Beyond radar
As solid state GaN power amplifiers permeate radar applications, UK developer, Diamond Microwave, is eyeing new markets. Compound Semiconductor reports.
With radar well within its sights, where next for the GaN solid state power amplifier?
Just last month, UK-based Diamond Microwave launched its latest in a rapidly growing line of GaN-on-SiC pulsed solid state power amplifiers that can also operate in continuous wave mode.
The latest 1kW X-band device operates over a 1200MHz bandwidth, at 9.5GHz, is described as ultra-compact and primarily targets the radar applications that traditionally would have relied on travelling wave tube amplifiers.
As Ian Davis, business development manager at Diamond Microwave puts it: "Like all our GaN solid state PAs, these amplifiers employ a chip-and-wire microwave design.... and [have] a power-to-volume ratio that we believe to be among the highest in the industry."
Since it span out from the diamond electronics team of synthetic diamond materials developer, Element Six, in 2006, Diamond Microwave has witnessed much change.
Setting out to develop a diamond MESFET for future microwave power modules, chief executive, Richard Lang said at the time: "The technical challenges are high... there is much work to be done to realise a practical device."
And he was right. Five years later, diamond transistor development had dwindled, and as Davis now says: "We successfully demonstrated that the approach most researchers were using to produce a diamond transistor was flawed."
Still, the time wasn't wasted. According to the business development manager, Diamond Microwave had built a GaN power amplifier with the intention of replacing its GaN transistors with diamond-based version.
Clearly, this was never meant to be, but as Davis highlights: "GaN was now emerging as a practical semiconductor material and we had developed a very good GaN amplifier here."
"We won a major contract with a prime defence manufacturer for further development and are now producing GaN solid state power amplifiers."
Displacing technology
Today, radar - both civil and defence - applications are Diamond Microwave's number one market.

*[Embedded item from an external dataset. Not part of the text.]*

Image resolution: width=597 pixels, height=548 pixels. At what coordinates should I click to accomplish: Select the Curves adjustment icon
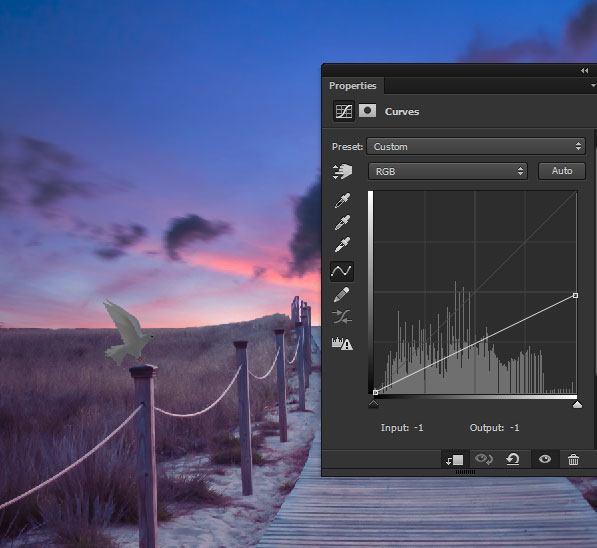click(343, 111)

GaN power devices are steadily displacing travelling wave tube amplifiers at higher and higher frequencies, and the company is chasing the resulting market share.
"Travelling wave tubes have already been displaced for applications under 18GHz and with functional bandwidths up to 10%," says Davis. "And as GaN devices become available to operate at 18GHz, 40GHz and beyond, we can expect the technology to displace the TWTs here as well."
For his part, Davis is convinced Diamond Microwave has an edge over other manufacturers of GaN power amplifiers, such as Korea-based RFHIC and Communications & Power Industries, US.
As he highlights, some competitors tend to source packaged transistors and amplifiers and integrate these into a power amplifier, but Diamond Microwave works with bare die and incorporates additional circuitry for, say, biasing and matching.
"[Competitors] are taking standard products but these aren't matched with the operating bandwidth or maximum power at a particular frequency," he says.
"Our hybrid manufacturing technique using chip and wire has an advantage," he asserts. "We operate with the bare die, and match these to get wider operating bands and higher power levels, and we also make a more compact, light-weight amplifier."
And while the company integrates GaN-on-SiC devices into its amplifiers, it is, as Davis says, 'technology agnostic'.
"We use GaN as it is the best semiconductor when we are looking to reduce size and weight," he says. "But if, say, a packaged LDMOS or GaAs device were more appropriate to solve a problem, then we would use this technology."
5G hope
Looking to the future, Davis reckons Diamond Microwave's future won't be all about radar. The compact lightweight attributes of its devices, combined with the fact that these can operate on continuous wave mode, could open up a whole new market to the company; wireless communications.
GaN power amplifiers are already replacing silicon LDMOS devices in today's basestations. And as Davis points out: "GaN has also been recognised as a key enabler for the hardware that is going to support 5G networks, and certainly with respect to 5G, we have already witnessed a keen interest in GaN."
"The opportunities for us are at the higher power levels of wireless infrastructure and I think GaN could find a place in, say, the local nodes of wireless backhaul networks," he adds. "We have been talking to communications companies and hope to team up and develop [systems] where size, weight and power are important; this is a market we would like to develop."